There has been a growing concern about the potential impact of the menopause transition on women’s careers and working life. According to the World Health Organisation, menopause refers to the end of women’s reproductive cycle that tends to naturally occur around 51 years old (in the UK), however it may happen at a younger age due to premature or medical menopause.

Women aged 50+ represents a significant share of the workforce according to data from the ONS, and 8 in 10 will be in work during the menopause years. The importance of supporting women at this life stage to thrive at work is not only a diversity issue but also a business necessity as organisations will increasingly need to retain older workers.

Menopause is still a taboo subject at work yet failing to support women can impact their ability to work at a time when they should be reaching more senior positions.

How can menopause impact women’s work life?

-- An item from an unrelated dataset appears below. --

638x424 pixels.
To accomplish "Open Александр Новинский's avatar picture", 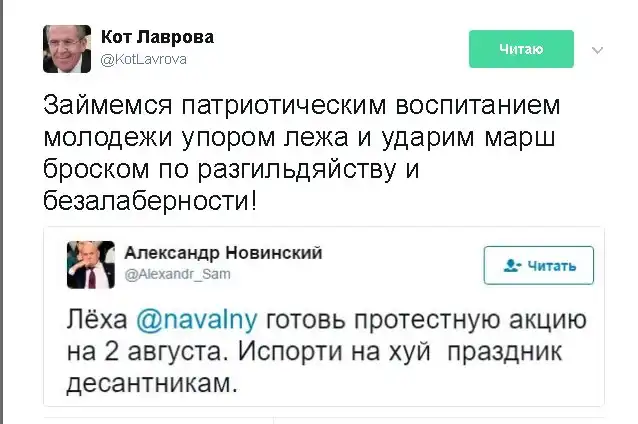I will [92, 264].
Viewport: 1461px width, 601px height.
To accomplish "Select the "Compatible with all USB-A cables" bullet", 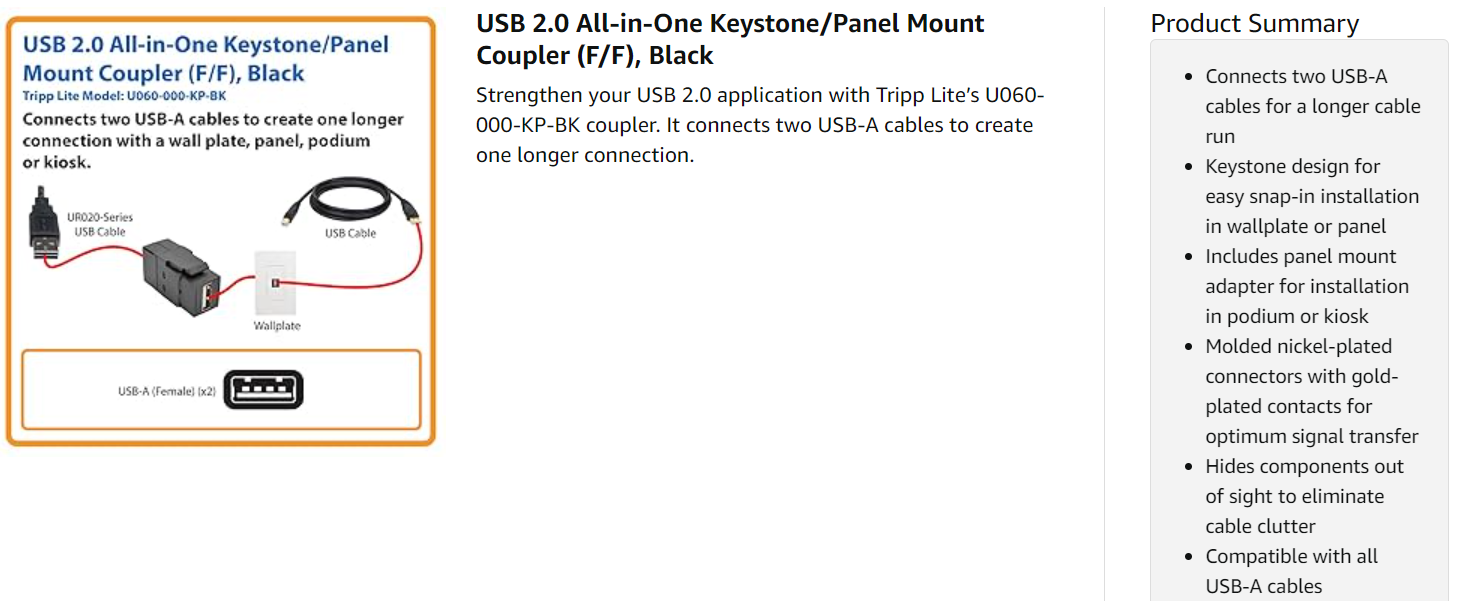I will [1291, 571].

Even though we talk about menopause, it is the experience of symptoms that affects women. Transgender and non-binary individuals may also experience menopausal symptoms. These range from physical (e.g. night sweats and hot flushes) to psychological and cognitive symptoms (e.g. anxiety, loss of confidence and brain fog). The symptoms may last for up to 10 years from perimenopause (when hormonal levels start to fluctuate, initiating the process) and post-menopause (after the transition). While only 25% of women report experiencing severe symptoms, for all women, the symptoms can be made worse by poor work conditions, unsupportive management or a stressful work environment, as well as other personal life demands. Some women may be unaware that what they are experiencing is menopause-related, as some symptoms can be easily confused with other physical or mental health issues.

How can managers and organisations support menopausal women at work?

Ideally, organisations should be introducing clear policies to guide managers and staff on how to support women. There is plenty of guidance available from unions and professional bodies. Several organisations have also chosen to make their policies public.

Regardless of policy, there are three key steps that all organisations can take.

1) Providing information, not only for line managers but for staff so they are able to recognise the signs that something is not right and seek (or offer) support.

2) Fostering an open and inclusive culture towards the menopause, that encourages women to come forward and discuss the adjustments and the support they may need.

3) Allowing flexibility for women to manage their workload, control the temperature of their environments, wear cooler clothing, and take comfort breaks to manage their symptoms.

Menopause is an expected biological transition and a normal phase of life – World Menopause Day reminds us of that. For most women, the experience of symptoms will ease over time and supporting them to remain at work during this period is an important step in maintaining a gender (and age) inclusive work environment.